Background/aims: In the present study we have evaluated the role of nitric oxide and prostaglandins in the renal vascular response to a vasoconstrictor (methoxamine) and to endothelium-dependent (acetylcholine) and independent (sodium nitroprusside) vasodilators.
Methods: The experiments were performed in isolated and perfused kidneys of portal vein ligated and sham rats under various treatments.

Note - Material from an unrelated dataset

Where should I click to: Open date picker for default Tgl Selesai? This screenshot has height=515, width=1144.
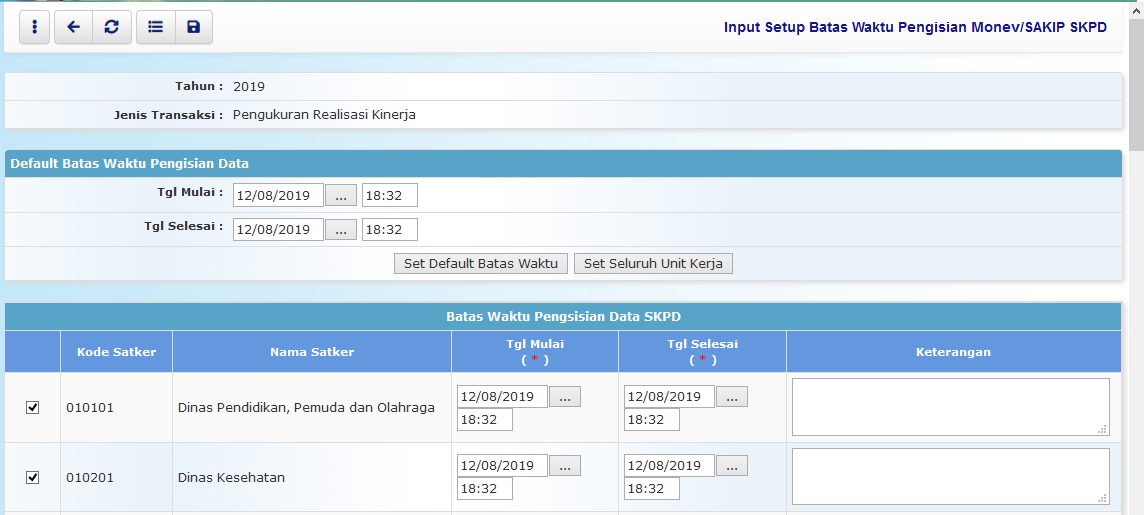coord(342,230)

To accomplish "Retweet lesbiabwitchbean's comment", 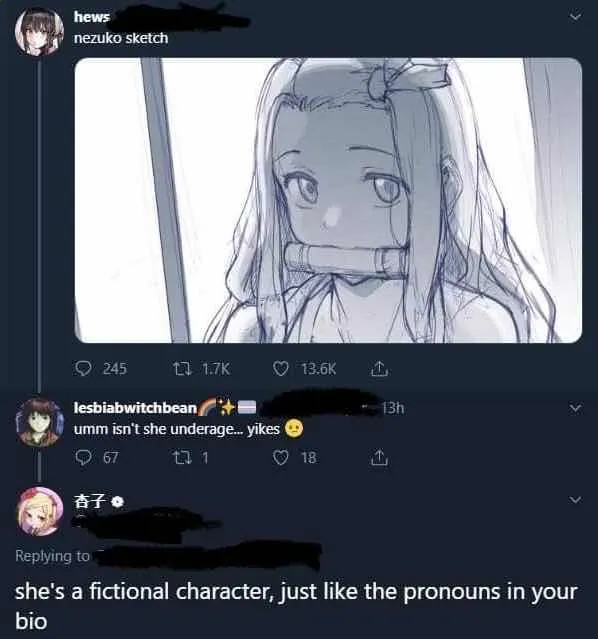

Results: Baseline renal perfusion pressure was lower in the portal vein ligated than in the sham group (37.2 +/- 2.6 vs 48.4 +/- 2.5 mmHg). Indomethacin (10(-5)M) did not modify baseline renal perfusion pressure in any group, but the nitric oxide inhibitor N(W)-Nitro-L-Arginine (10(-4) M) increased it in both sham and portal vein ligated kidneys, but without abolishing the differences between them. The vasoconstrictor renal response to methoxamine was blunted in portal vein ligated rats compared to controls. Indomethacin did not modify this renal hyporesponsiveness, but N(W)-Nitro-L-Arginine completely abolished it. In another set of experiments, both acetylcholine and nitroprusside caused dose-dependent vasodilation in kidneys, preconstricted with methoxamine, from sham and portal vein ligated rats, and there were no significant differences between them. N(W)-Nitro-L-Arginine reduced acetylcholine-induced vasodilation and did not modify the vasodilation evoked by nitroprusside.
Conclusions: These results indicate that the renal vasculature of portal vein ligated rats shows a basal reduction in perfusion resistance that is not related to nitric oxide or prostaglandins. However, increased nitric oxide production interferes with the effects of the alfa-agonist methoxamine. This suggests that nitric oxide plays an important role in the modulation of the renal vascular responses to vasoconstrictors in portal hypertension.